Psychology is all about future goals, not past goals. It can be boiled down to: where am I at today? And where do I want to be in the future?

If you are given a referral to a psychologist, you might think it must be because:

 

    • They think it’s all in my head or
    • It IS all in my head!

“How you think about pain is crucial”

A psychologist might be able to help in two ways:

 

    • Pain is real but is influenced by mood, thoughts, beliefs, reactions of others, social and cultural factors (in other words, it’s not just the actual tissue damage that determines your pain)
    • Pain is a negative and often traumatic experience – it affects mood, stress, anxiety, activity (fear of movement), social roles.

Focus of psychological intervention

“There’s a lot more involved in pain management than reducing the physical sensation of pain.”

– Prof Brian McGuire

The range of areas that pain management can have an impact upon are:  

    • Education and understanding
    • Dealing with anger, frustration, resentment, emotional distress, sense of injustice
    • Physical (in)activity
    • Unhelpful thoughts and beliefs
    • Coming to terms with repeated treatment failures
    • Medication (mis)use
    • Changes in family, lifestyle and roles (loss)
    • Depression
    • Anxiety and stress
    • Sleep
    • Preoccupation with pain, fear of pain, pain identity, excessive disability
    • Pain reduction (e.g. attentional control)

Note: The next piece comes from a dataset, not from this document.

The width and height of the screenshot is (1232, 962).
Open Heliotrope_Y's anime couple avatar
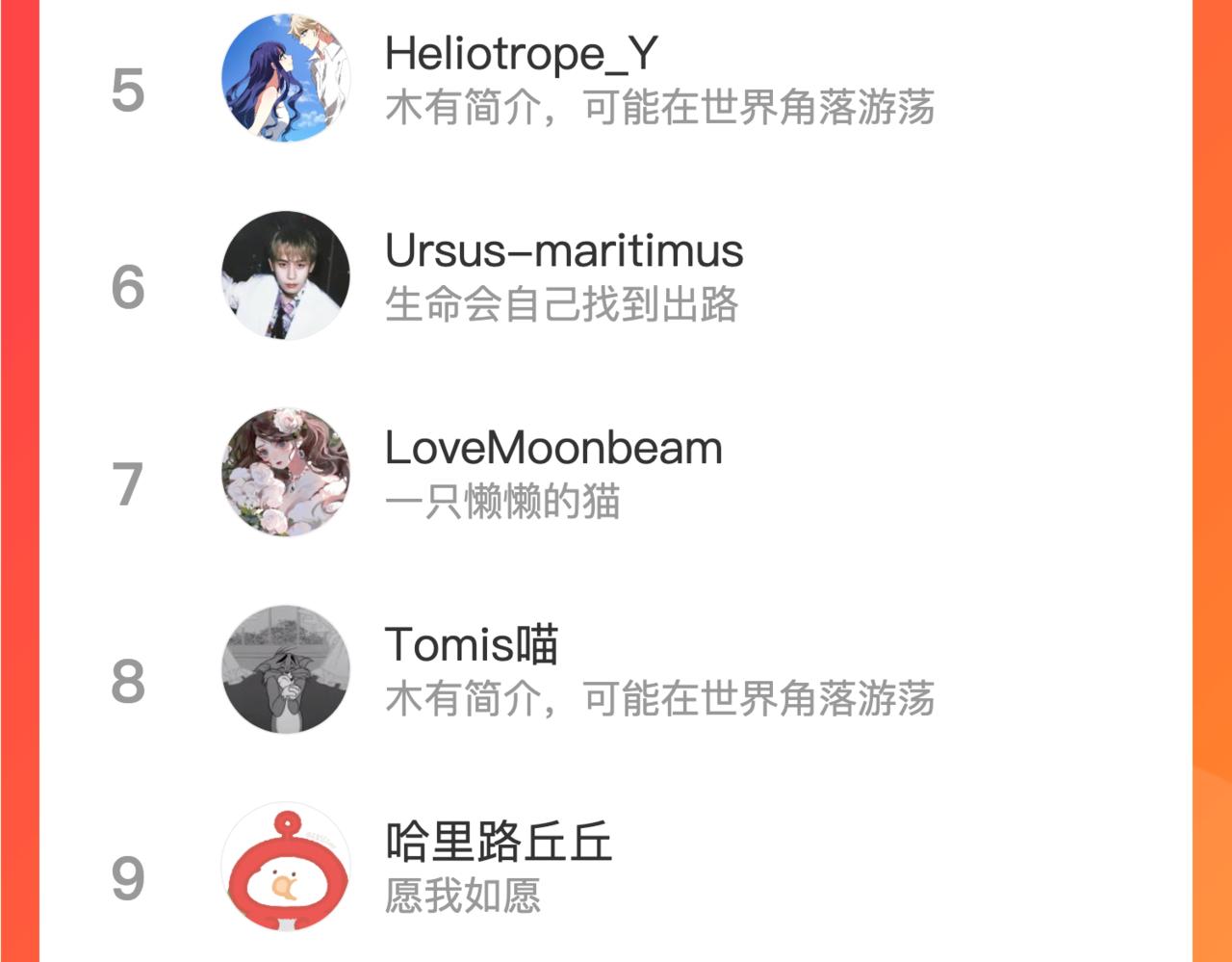(x=286, y=78)
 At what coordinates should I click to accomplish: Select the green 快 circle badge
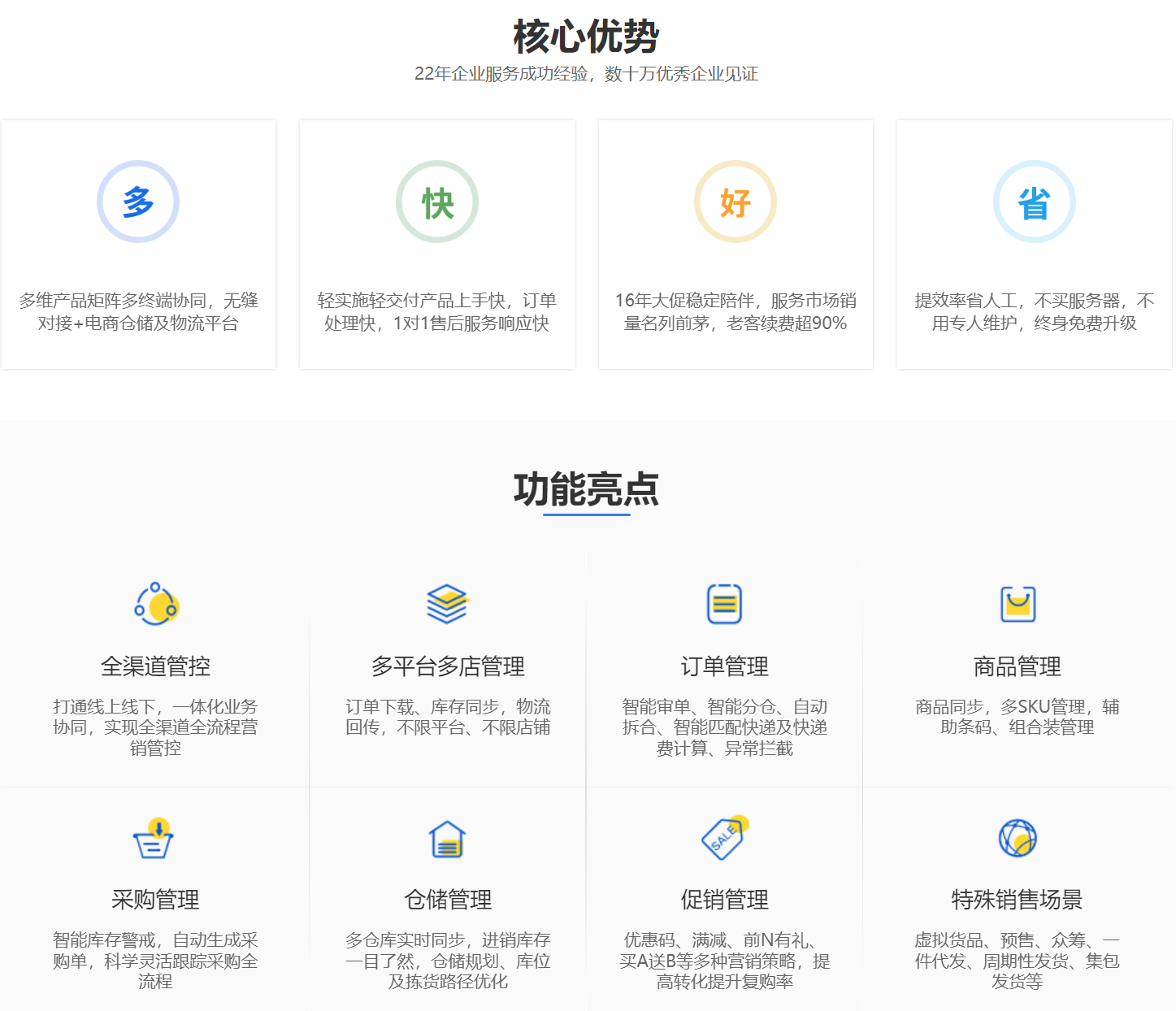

The 3As of pain management: accept, adapt and adjust

Accept

    • Acceptance may be a difficult word to hear. 
    • It’s not about giving up hope, but finding the balance between having hope, accepting that you have this chronic condition, and getting on with your life despite the pain 

Adapt 

    • Learning to adapt to your environment

Adjust

    • Learning how to make a healthy, psychological adjustment

The ultimate goals of pain management are better coping and improved quality of life despite the pain!

Multidisciplinary Pain Management: Approach with the best evidence 

“Recommended Guidelines For Pain Management Programmes For Adults”

– The British Pain Society, 2007

“Pain management programmes (PMPs), based on cognitive behavioural principles, are the treatment of choice for people with persistent pain.”

Medical specialist, psychologist, physiotherapist, nurse, OT.

Pain management programmes consist of education on:

    • pain physiology
    • pain psychology
    • healthy function and self-management of pain problems
    • guided practice on goal setting
    • exercise and activity pacing
    • identifying and changing unhelpful beliefs
    • Relaxation
    • Communication skills
    • Changing habits which contributes to disability

 The need for a national strategy for chronic pain management in Ireland

“Facilities for treating patients with chronic pain in Ireland are lacking. There are currently no multidisciplinary pain clinics or pain clinics that meet the IASP recommended guidelines for the management of chronic pain patients. Despite the debate on the need for dedicated treatment facilities and appropriately trained multidisciplinary staff opening at government level in 2000, no further action has been taken. The protracted waiting time for patients to be assessed for a multidisciplinary pain clinic is beyond the acceptable time (12 weeks) as defined by the government’s Health Strategy document.”

– Fullen et al, Irish Journal of Medical Science, Volume 175, Number 2

So what do we need to do?

    • More pain management specialists
    • More allied health professionals trained in pain management
    • More pain clinics
    • Properly resourced multidisciplinary pain management programmes
    • Centres of Excellence for clinical services and clinical research
    • A National Strategy for addressing chronic pain

There is a National Strategy for Cancer, a National Strategy for Obesity. But there is no National Strategy for Pain.